I always find it really hard to rate a book that talks so openly about the struggles that the author has lived with, yet that I didn't consider particularly well written. In this case the award winning writer, Pete Earley was involved, so there really wasn't any excuse for this being so slow to get going.
The early stages of the book were far too much back-story of parents, grandparents and even great-grandparents. It didn't keep my interest and I couldn't remember them all anyway. I would have preferred a family tree, possibly accompanied by a list with a little more detail, something that could be referred back to. (And at the FRONT of the book, not the back, where Kindle readers only find it when they finish reading!)
After the first quarter, the book began to improve; there started to be mention of the mental illness that I had read the book to learn about. I appreciate that Jesse Close did not get a diagnosis until she was in her fifties, so I understand the lack of explanation at that time in her story, but it was a bit alienating for me, as a reader.
My real involvement with the book began when her son, Calen started to show symptoms of mental illness and Jesse realised how his behaviour mirrored her own.
Jesse's childhood spent with a nanny, so her parents could dedicate all their time to a religious cult, was heartbreaking. She and her siblings had to live with the fact that they were second in importance for their own parents.

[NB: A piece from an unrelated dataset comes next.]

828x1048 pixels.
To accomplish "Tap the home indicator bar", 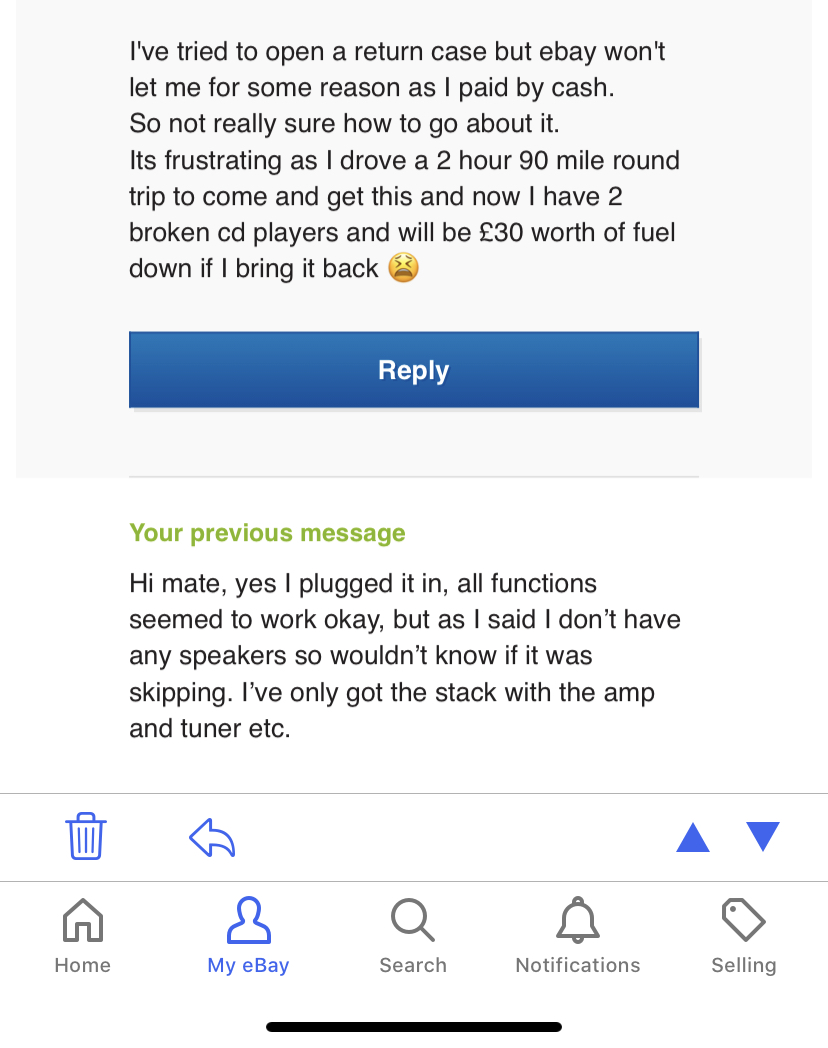I will (x=414, y=1027).
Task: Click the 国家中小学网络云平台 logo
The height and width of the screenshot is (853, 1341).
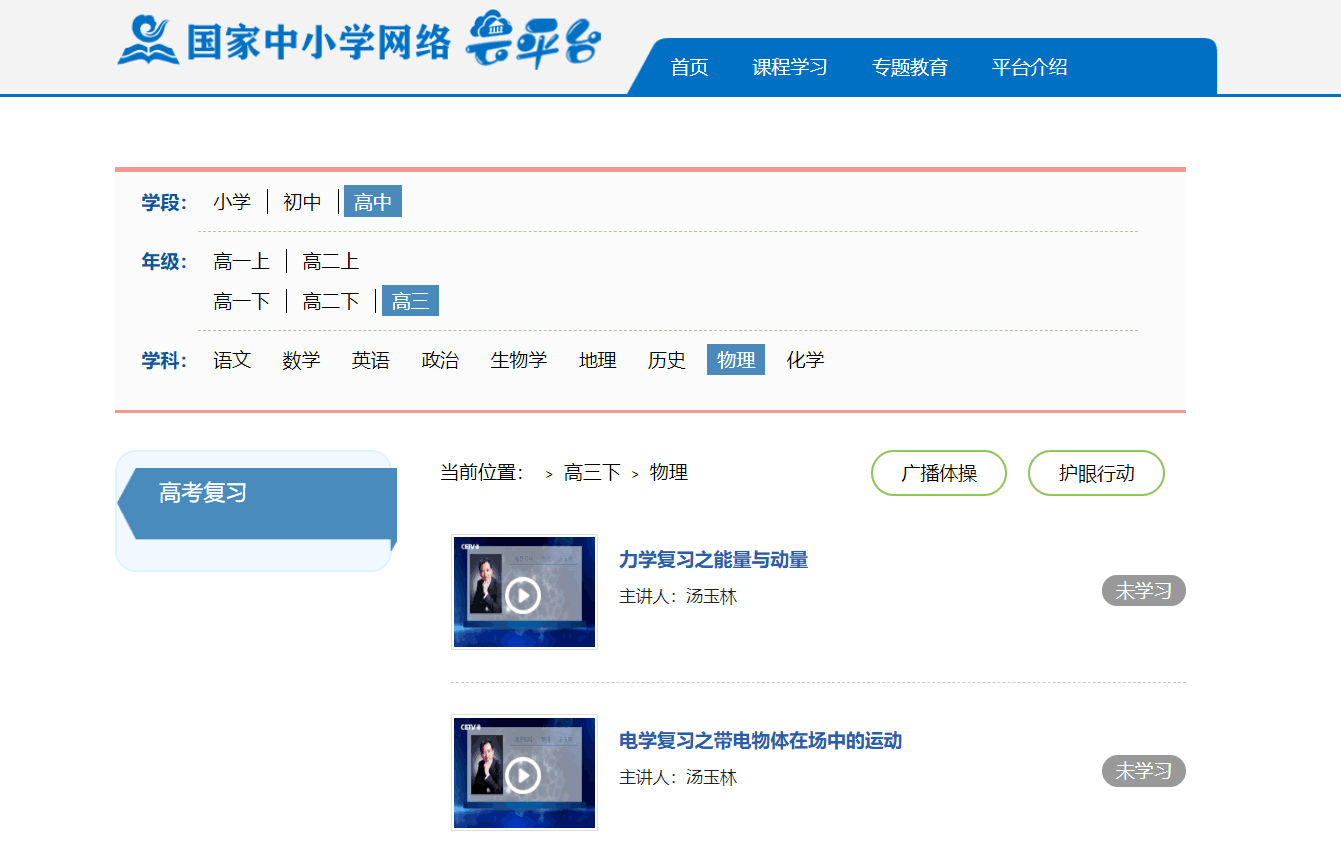Action: point(359,42)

Even once Dr and Mrs Close had broken away from the cult, her father was still a distant figure in her life, always putting his patients before his family. Although they spent a lot of their time apart, the siblings supported one another and became very close.

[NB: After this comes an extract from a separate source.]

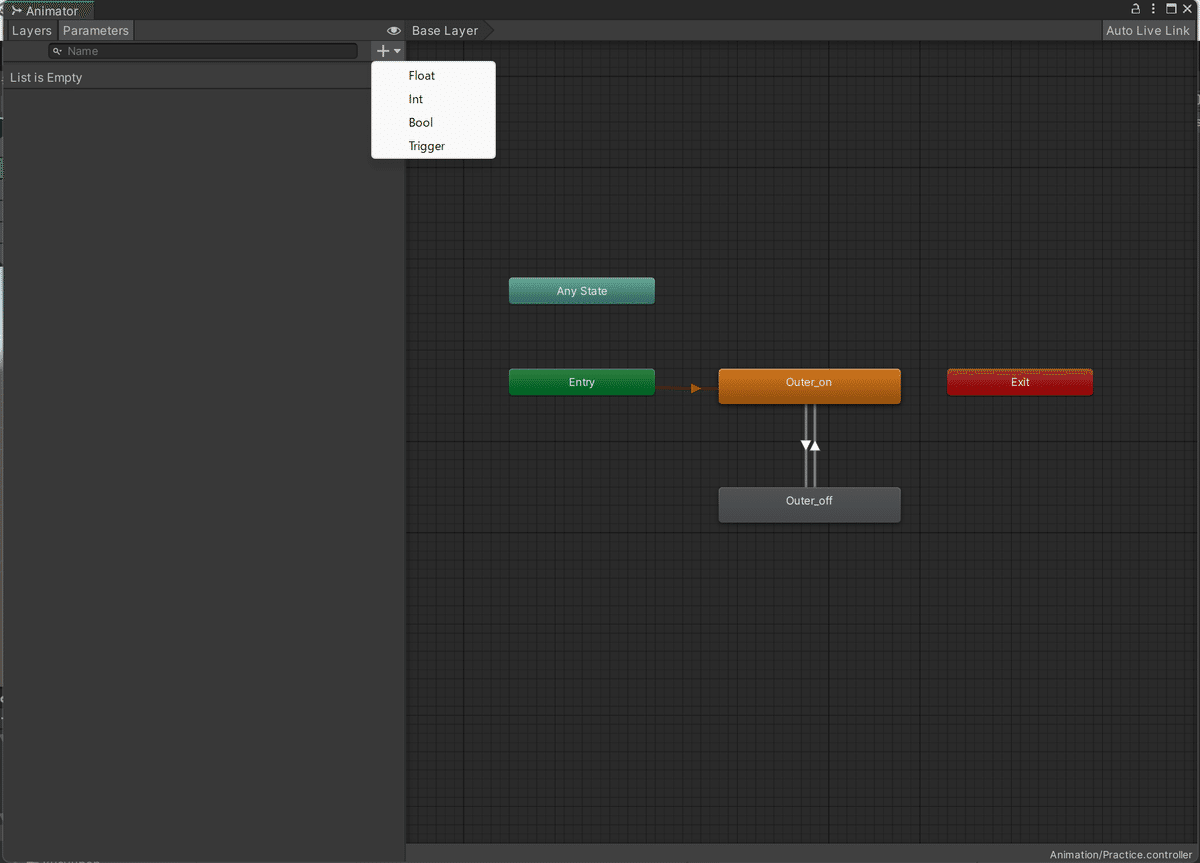Screen dimensions: 1200x863
Task: Click the plus icon to add a parameter
Action: click(380, 50)
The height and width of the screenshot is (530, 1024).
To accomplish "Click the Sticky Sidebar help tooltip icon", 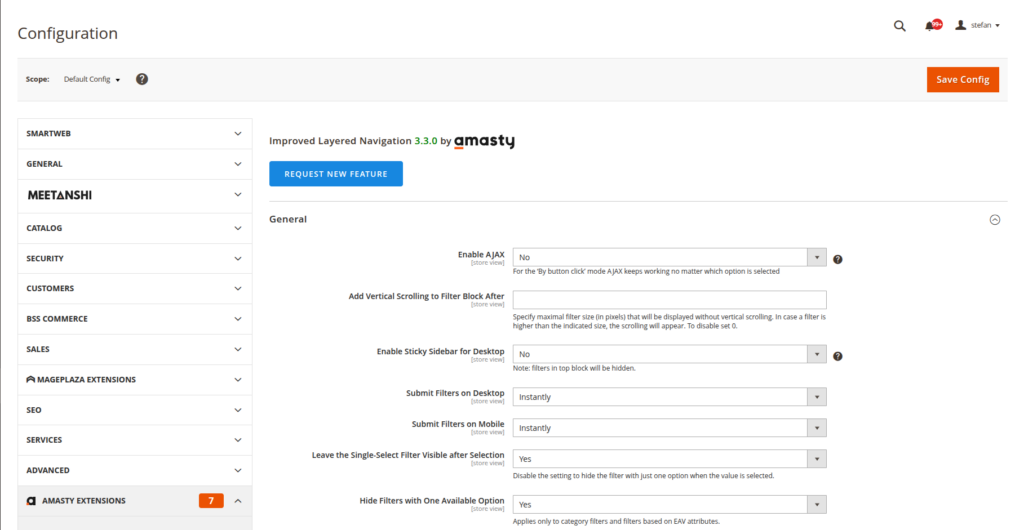I will pyautogui.click(x=837, y=356).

The main reason for the publication of the book is to publicise the issue of mental health and to attempt to reduce the stigma attached to the condition. To this end, Jesse and her family, including actress Glenn Close, have done a marvelous job of presenting their story from the heart. Although I could not rate the book as highly as I would have liked, I wish them all the best in their fight for recognition of the disease and acceptance of those who suffer from it as valid human beings.